[Victor Stinner]
> I saw that you choosed to use the base 2^30 for marshal. For a better
> portability (be able to use .pyc generated without your patch), you
> may keep the base 2^15. I implemented that in my GMP patch (manual
> conversion from/to base 2^15).
Agreed. I'll fix this so that the .pyc format is unchanged. Thanks!
> And why 30 bits and not 31 bits, or 63 bits, or 120 bits?
Mostly laziness: the change from 15 to 30 bits turned out to be extraordinarily easy. Note that the longobject.c part of
the patch does almost nothing except adding a bunch of casts here and there.
31 bits would involve rewriting the powering algorithm, which assumes that PyLong_SHIFT is divisible by 5. It would gain
very little over 30 bits, and if Pernici Mario's optimizations are considered (issue 3944) multiplication would likely be
slower with 31-bit digits than with 30-bit digits.

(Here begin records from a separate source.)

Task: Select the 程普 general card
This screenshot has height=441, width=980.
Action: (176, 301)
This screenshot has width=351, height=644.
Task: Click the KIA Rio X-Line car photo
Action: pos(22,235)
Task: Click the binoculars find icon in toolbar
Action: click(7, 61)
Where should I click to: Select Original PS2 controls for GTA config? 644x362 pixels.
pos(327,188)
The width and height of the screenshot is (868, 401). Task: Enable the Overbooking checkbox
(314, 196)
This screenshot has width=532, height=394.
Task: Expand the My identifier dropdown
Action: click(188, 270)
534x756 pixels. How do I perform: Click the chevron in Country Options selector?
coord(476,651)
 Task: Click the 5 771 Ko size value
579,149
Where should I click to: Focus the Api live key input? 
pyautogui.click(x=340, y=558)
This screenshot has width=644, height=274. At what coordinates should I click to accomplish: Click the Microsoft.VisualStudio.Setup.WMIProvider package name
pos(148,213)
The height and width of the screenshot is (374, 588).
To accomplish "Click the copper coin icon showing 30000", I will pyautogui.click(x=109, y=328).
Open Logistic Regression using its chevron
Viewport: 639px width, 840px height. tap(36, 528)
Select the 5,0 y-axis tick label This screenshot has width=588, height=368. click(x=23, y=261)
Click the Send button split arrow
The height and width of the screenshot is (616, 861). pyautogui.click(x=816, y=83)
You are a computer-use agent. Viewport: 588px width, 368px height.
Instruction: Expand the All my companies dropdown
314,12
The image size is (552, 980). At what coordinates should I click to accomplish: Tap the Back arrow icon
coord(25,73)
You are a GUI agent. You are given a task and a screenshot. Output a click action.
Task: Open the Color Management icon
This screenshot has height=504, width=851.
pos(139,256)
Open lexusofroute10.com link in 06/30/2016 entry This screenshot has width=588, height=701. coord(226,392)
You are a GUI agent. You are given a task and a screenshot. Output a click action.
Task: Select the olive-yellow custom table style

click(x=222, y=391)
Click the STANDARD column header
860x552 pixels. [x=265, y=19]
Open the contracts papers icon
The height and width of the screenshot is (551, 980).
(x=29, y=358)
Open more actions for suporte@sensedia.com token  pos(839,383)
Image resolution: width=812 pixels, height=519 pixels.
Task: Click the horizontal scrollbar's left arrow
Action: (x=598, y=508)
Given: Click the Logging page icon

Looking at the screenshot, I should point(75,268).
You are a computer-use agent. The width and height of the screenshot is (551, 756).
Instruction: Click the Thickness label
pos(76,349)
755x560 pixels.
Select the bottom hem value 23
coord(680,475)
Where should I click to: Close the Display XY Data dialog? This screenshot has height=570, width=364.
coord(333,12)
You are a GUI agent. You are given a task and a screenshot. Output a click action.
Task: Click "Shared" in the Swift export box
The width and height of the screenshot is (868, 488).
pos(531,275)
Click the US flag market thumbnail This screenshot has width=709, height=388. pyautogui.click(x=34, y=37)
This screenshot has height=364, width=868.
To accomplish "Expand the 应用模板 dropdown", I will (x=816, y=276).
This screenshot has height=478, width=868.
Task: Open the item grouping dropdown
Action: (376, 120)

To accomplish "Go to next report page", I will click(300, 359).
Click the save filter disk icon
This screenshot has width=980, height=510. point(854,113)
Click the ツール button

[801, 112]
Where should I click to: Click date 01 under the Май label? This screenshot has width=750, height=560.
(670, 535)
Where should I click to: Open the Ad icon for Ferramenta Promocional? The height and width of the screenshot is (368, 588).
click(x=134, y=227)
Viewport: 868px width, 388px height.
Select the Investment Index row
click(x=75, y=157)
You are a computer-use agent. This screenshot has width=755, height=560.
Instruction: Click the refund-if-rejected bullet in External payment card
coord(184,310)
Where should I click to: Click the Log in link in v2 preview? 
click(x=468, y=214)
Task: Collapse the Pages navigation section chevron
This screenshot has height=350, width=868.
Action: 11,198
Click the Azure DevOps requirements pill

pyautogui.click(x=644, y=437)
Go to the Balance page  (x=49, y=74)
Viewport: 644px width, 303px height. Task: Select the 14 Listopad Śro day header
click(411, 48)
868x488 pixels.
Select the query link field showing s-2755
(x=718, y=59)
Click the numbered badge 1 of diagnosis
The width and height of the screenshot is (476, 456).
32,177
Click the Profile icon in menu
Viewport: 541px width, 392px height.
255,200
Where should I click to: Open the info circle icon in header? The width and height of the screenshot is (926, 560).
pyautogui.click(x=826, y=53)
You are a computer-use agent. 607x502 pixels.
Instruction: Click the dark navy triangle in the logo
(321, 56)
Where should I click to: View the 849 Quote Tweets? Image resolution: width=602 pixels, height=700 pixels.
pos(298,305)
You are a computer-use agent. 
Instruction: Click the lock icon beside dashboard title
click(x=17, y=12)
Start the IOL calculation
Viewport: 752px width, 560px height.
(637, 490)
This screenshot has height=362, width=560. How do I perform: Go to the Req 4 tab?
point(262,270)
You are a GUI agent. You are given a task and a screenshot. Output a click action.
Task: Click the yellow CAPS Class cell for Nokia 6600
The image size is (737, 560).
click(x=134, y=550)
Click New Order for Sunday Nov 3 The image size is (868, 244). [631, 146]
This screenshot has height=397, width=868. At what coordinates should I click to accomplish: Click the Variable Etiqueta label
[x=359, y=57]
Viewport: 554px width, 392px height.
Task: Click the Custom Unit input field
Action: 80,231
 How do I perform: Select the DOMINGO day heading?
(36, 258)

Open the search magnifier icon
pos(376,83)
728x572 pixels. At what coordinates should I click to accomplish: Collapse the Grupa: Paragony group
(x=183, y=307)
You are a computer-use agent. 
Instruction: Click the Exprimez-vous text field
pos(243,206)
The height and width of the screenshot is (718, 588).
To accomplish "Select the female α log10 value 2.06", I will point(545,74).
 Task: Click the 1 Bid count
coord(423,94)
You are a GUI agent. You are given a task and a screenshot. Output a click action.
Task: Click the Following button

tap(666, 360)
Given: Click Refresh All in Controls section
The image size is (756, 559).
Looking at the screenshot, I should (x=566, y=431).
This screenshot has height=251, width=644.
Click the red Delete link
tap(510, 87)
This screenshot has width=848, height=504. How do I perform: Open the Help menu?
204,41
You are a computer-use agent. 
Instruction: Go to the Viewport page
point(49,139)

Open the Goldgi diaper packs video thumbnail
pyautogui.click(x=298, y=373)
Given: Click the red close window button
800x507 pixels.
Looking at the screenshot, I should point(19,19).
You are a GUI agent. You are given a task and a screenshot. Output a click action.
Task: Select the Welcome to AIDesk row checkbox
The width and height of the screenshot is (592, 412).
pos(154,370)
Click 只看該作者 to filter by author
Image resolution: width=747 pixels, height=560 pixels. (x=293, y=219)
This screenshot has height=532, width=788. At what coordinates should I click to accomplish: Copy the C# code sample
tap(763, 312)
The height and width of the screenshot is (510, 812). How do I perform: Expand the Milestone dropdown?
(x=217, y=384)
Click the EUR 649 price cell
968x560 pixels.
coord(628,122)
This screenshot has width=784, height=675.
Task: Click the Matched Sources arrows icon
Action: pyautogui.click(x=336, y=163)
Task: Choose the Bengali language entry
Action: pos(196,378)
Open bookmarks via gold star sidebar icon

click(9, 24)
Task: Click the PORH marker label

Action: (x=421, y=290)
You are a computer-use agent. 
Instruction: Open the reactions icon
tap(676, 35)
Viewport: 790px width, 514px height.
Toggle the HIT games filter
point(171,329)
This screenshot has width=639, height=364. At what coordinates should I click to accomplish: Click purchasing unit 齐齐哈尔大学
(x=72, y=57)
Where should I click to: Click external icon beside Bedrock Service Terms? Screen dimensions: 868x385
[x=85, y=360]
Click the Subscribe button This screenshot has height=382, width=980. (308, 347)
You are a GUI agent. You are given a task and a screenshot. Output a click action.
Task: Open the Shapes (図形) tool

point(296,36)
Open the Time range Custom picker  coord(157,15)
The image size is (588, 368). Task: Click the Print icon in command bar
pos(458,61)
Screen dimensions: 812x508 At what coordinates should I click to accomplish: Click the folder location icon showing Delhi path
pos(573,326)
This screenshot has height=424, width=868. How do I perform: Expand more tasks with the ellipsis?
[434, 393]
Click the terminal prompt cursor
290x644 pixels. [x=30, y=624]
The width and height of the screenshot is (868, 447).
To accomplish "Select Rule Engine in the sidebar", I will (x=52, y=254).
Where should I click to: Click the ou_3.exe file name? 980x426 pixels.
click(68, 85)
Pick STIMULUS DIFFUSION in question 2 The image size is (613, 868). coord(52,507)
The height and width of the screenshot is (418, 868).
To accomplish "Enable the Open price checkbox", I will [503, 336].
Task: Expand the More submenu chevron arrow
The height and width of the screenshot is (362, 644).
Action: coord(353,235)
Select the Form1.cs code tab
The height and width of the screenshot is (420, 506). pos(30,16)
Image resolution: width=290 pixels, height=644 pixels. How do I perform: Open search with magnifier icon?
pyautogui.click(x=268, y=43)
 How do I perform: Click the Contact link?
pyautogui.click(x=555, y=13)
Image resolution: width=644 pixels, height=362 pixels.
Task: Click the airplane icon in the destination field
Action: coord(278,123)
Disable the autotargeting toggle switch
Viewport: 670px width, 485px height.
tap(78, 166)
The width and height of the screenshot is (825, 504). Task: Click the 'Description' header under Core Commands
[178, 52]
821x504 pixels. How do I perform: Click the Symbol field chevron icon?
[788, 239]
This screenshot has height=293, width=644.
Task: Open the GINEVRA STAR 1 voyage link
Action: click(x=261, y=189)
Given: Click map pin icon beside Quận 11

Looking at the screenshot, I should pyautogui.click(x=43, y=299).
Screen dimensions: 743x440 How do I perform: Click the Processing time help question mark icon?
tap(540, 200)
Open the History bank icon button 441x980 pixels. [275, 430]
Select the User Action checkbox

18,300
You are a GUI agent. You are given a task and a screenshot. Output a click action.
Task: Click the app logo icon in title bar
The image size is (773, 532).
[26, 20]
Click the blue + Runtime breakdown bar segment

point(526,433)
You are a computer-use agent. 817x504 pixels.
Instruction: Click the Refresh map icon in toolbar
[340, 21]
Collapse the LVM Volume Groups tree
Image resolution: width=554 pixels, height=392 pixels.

63 (or 62, or 60) bits is simply too large right now: you'd need access to a hardware 64 x 64 -> 128 bit multiply to make
this worth it, and I'd guess there are many fewer platforms that make this easy, though I don't really know. I know it's
possible on gcc/x86_64 by making use of the (undocumented) __uint128_t type. But even where this type is available, base
2**63 might still be slower than base 2**30. I've done some experiments with multiprecision *decimal* arithmetic in C that
showed that even on a 64-bit machine, using base 10**9 (i.e. approx 30 bits) was significantly faster than using base
10**18.
120 bits? Does GMP even go this far? I guess part of the attraction is that it's a multiple of 8...
The other obvious choices to consider would be 32 bits (or 16 bits, or 64 bits). This is possible, and may even be worth
it, but it would be a *much* bigger effort; most of the algorithms would need to be rewritten. One problem is again the
mismatch between C and assembler: detecting overflow when adding two 32-bit unsigned integers is trivial in x86 assembler,
but it's not so obvious how to write portable C code that has a decent chance of being compiled optimally on a wide variety
of compilers.
I guess my feeling is simply that the 15-bit to 30-bit change seems incredibly easy and cheap: very little code change, and
hence low risk of accidental breakage. So if there are indeed significant efficiency benefits (still to be determined) then
it looks like a clear win to me.
[Gregory Smith]
> (i haven't reviewed your autoconf stuff yet)
The changes to configure and pyconfig.h are just from rerunning autoconf and autoheader; it's only configure.in that should
need looking at. |